Your task: Give the lines again exactly as they appear below, from the line with "Task: Click the Floating button" to the line with "Where should I click to: Pick", both included, and only those lines. Leave every picture out.

Task data:
☆ ☆ ☆

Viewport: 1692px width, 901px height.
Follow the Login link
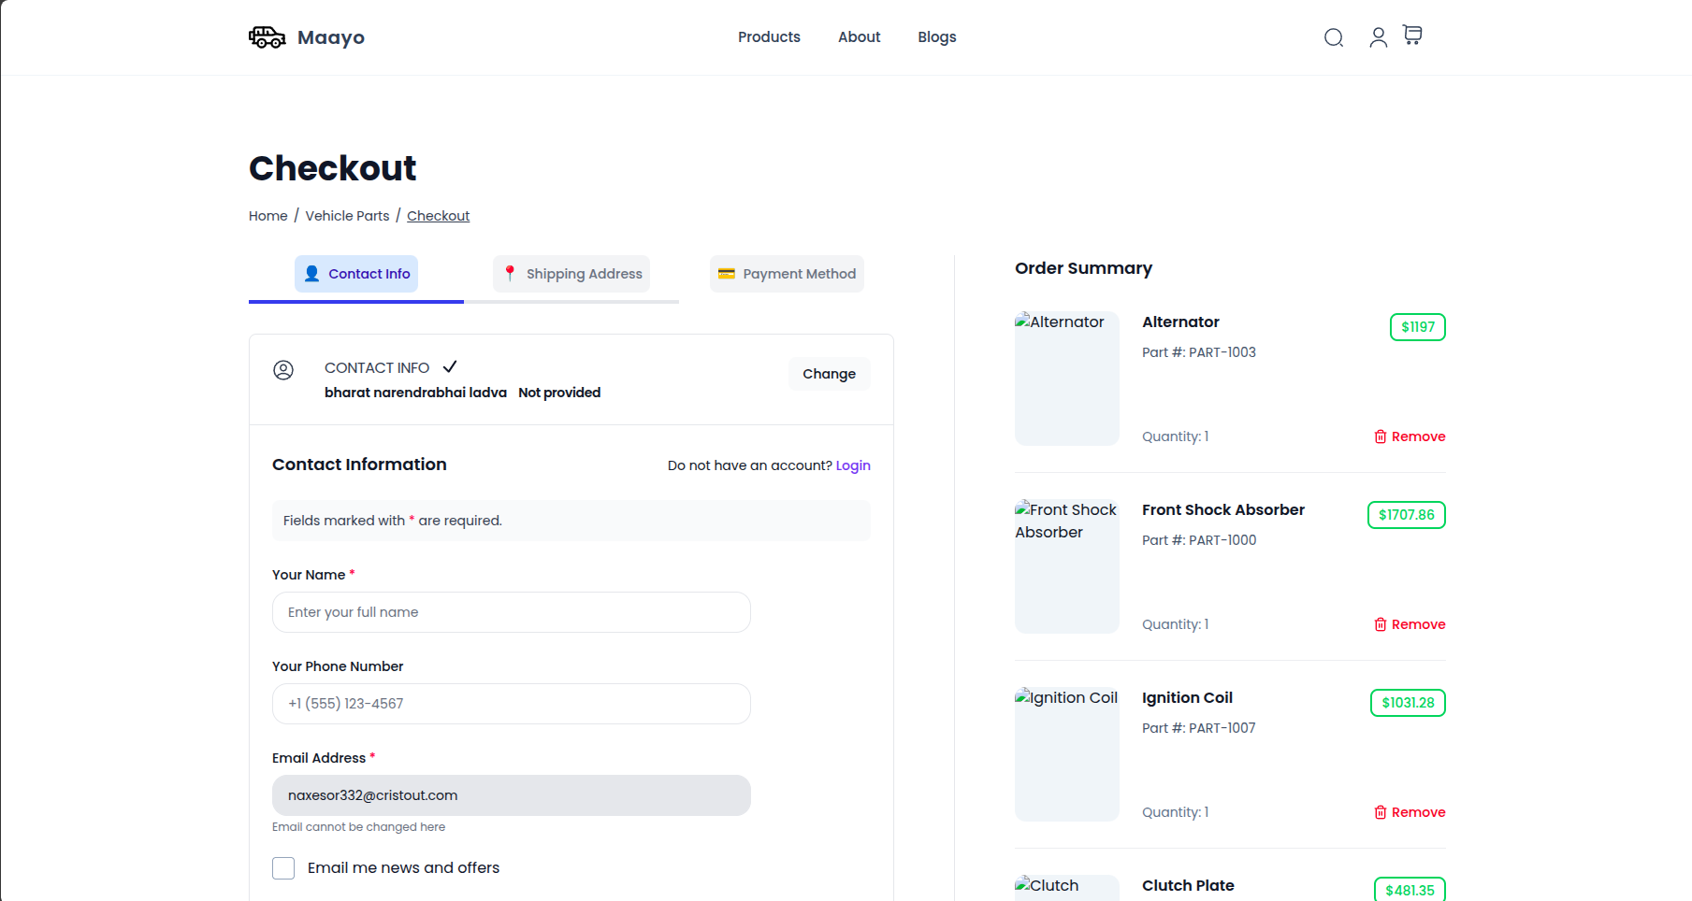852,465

☆ ☆ ☆

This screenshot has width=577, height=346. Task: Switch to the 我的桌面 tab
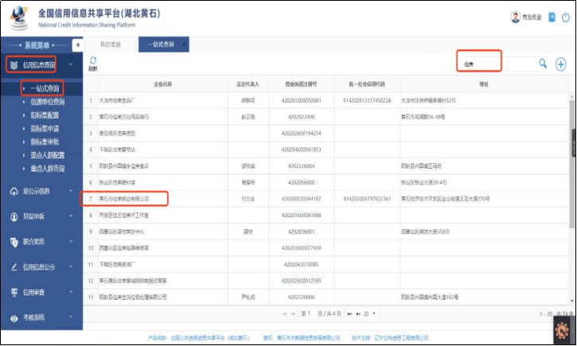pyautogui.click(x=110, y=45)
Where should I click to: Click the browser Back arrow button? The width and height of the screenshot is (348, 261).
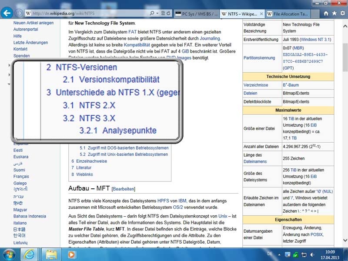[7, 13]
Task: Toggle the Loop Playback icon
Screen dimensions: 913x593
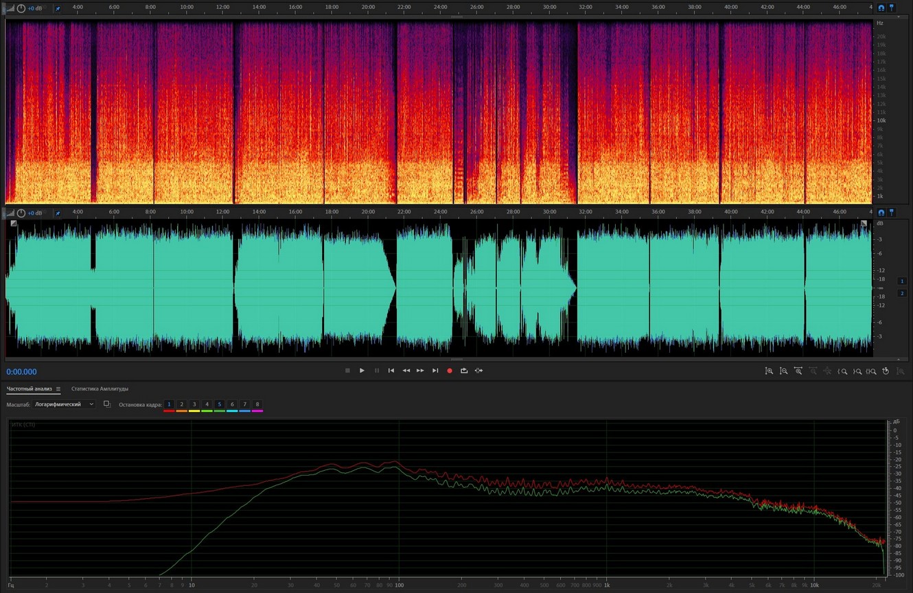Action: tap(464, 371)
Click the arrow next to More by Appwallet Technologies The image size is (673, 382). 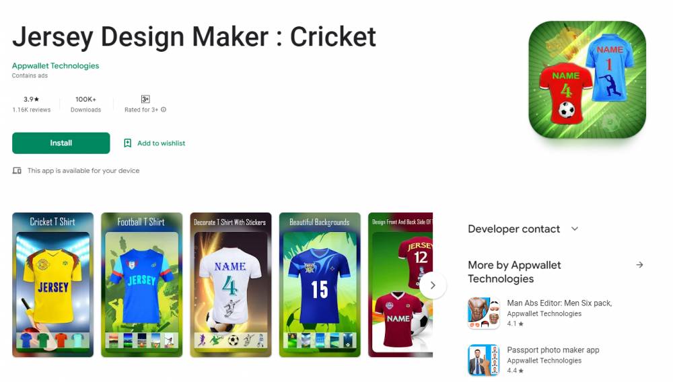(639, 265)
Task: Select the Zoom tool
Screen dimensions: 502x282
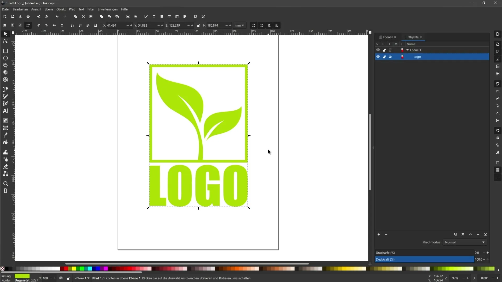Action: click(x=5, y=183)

☆ ☆ ☆

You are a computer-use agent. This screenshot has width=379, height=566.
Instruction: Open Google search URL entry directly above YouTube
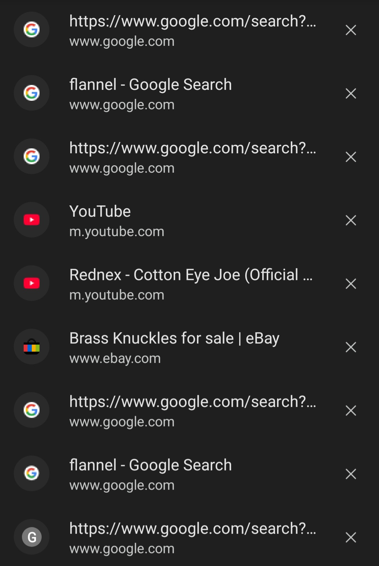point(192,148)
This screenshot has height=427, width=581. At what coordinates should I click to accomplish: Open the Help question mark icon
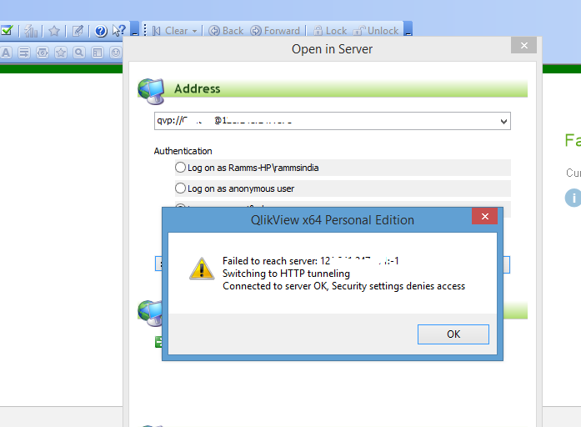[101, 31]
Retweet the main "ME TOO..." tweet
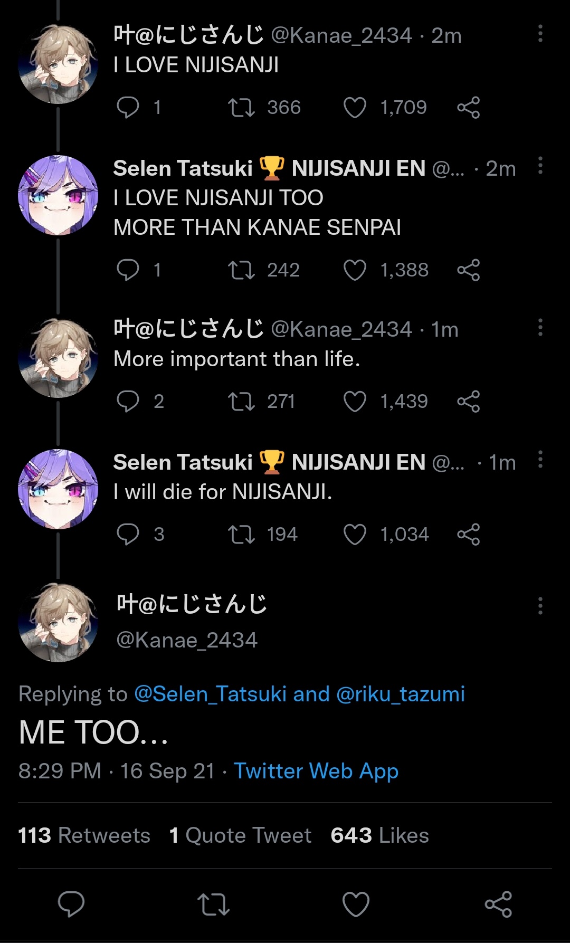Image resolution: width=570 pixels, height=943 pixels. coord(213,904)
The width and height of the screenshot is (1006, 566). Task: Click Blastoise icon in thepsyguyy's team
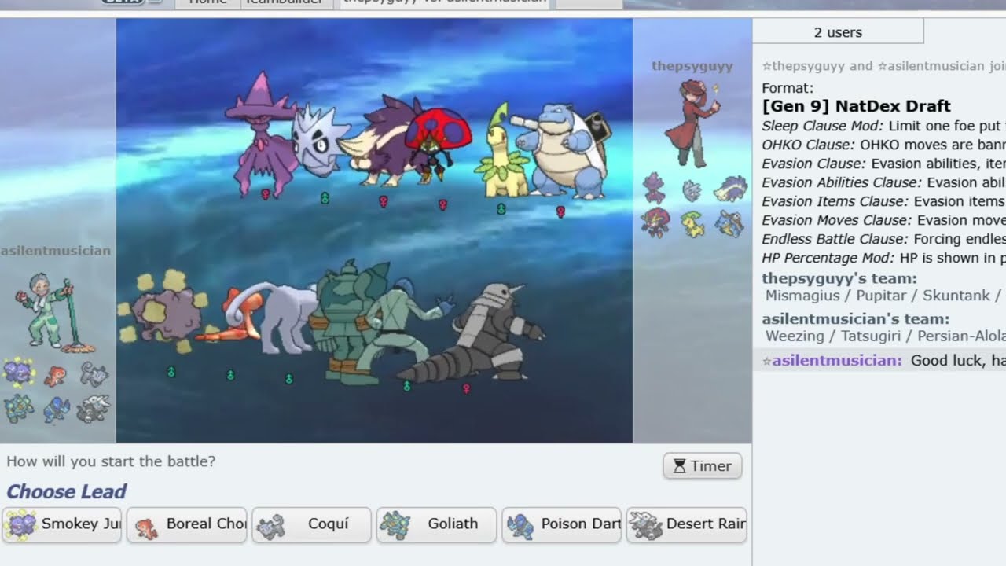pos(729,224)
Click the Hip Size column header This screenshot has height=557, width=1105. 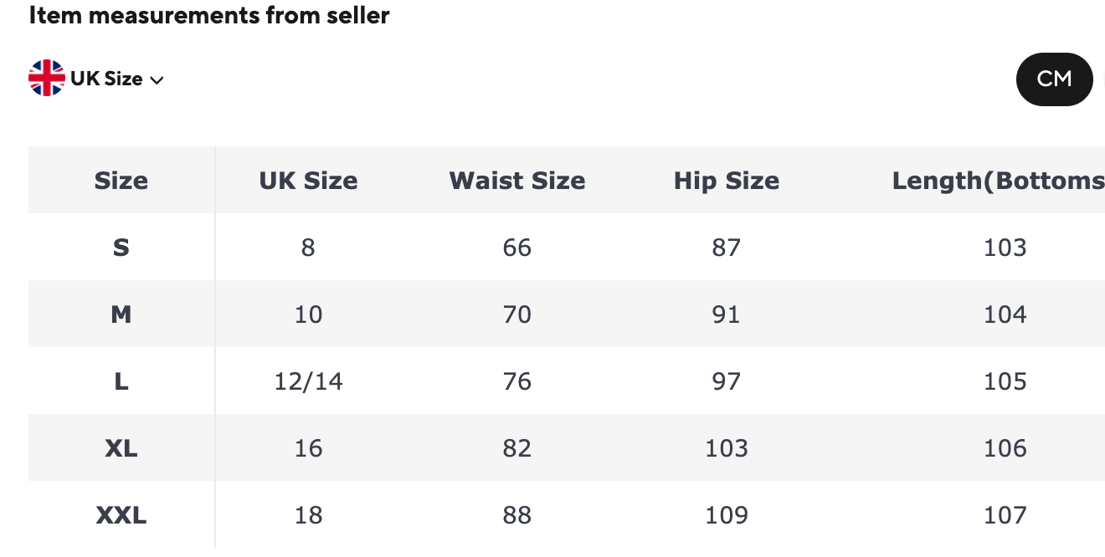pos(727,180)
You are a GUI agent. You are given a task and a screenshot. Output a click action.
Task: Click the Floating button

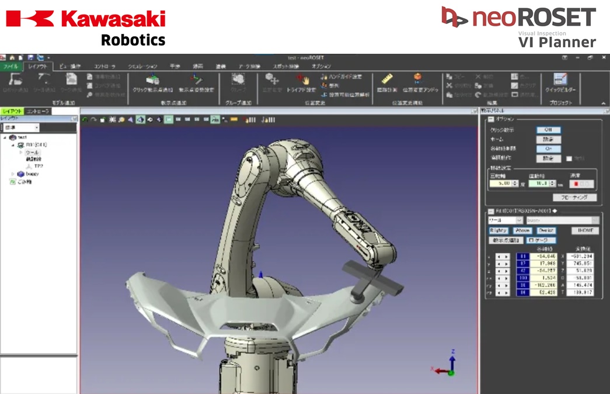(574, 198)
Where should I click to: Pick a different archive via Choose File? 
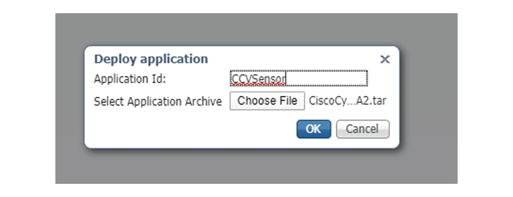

☆ ☆ ☆

Written response:
Task: Click the Floating button

(574, 198)
Where should I click to: Pick a different archive via Choose File? 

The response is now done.